Friday, March 07, 2014

Pharma pipeline for schizophrenia

I've been told in an email that these are the pharma pipleine presentations at the 4th Schizophrenia International Research Society Conference in Florence in April this year. (I've added some links):-

Targacept

Dr. David Hosford – Targacept Pharma Pipeline
La Roche
Dr. Dragana Bugarski-Kirola - Efficacy and Safety of Adjunctive Bitopertin versus Placebo in Subjects with Persistent Predominant Negative Symptoms of Schizophrenia Treated with Antipsychotics – update from the SearchLyte Programme (see media release)
Omeros 
Dr. Yu - Early Clinical Results of the Phospodiesterase 10 Inhibitor OMS643762 in Development for the Treatment of Schizophrenia and Huntington’s Disease
Dr. Jonathan Rabinowitz
Randomized, Double-Blind, Active-Controlled, Phase 2/3 Study to Determine the Short-Term (6-Week) and Long-Term (6 Month) Cognitive and Anti-Psychotic Efficacy, Safety and Tolerability of CYP-1020 Compared to Risperidone
Ragy Girgis
Dopamine-1 Receptor Stimulation in Schizophrenia: a Randomized, Clinical Trial
Intracellular Therapies
Kimberly Vanover, ITI-007 a New Approach to the Treatment of Schizophrenia

Hey, I thought the pipeline was supposed to have dried up (see previous post)! Even NIMH admits "treatment development" has been slow (see recent Director's blog by Thomas Insel), although its solution with so-called experimental medicine seems biased towards neural pathways rather than psychosocial treatments (which apparently need to demonstrate their worth through phoney neural pathways). Seems as though I was wrong (although I was just being hopeful!) about abandoning diagnostic crieria for research with RDoC (see previous post).
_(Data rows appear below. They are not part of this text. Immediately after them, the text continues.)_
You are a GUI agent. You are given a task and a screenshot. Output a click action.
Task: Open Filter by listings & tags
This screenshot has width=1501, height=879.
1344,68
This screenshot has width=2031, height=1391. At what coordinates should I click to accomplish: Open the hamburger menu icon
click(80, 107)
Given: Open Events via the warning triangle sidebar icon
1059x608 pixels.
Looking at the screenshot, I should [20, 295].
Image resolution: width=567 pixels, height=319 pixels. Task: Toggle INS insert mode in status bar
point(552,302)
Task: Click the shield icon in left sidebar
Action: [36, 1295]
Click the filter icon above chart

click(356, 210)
The reason for these changes according to Insel is that "The pharmaceutical industry pipeline for medications is depleted, after several decades of 'me too' drugs" made by competing companies. He goes on, "Industry has reduced investments in medications for mental disorders and payers are raising questions about the quality of evidence for psychosocial treatments." As proposed by Marcia Angell (see my book review), what's really needed is (1) license approval only to be given to genuinely innovative drugs, rather than as at present to me-too drugs (2) an "Institute for Prescription Drug Trials" within the National Institutes of Health to take over from drug companies, who should no longer be permitted to control clinical testing of their own drugs.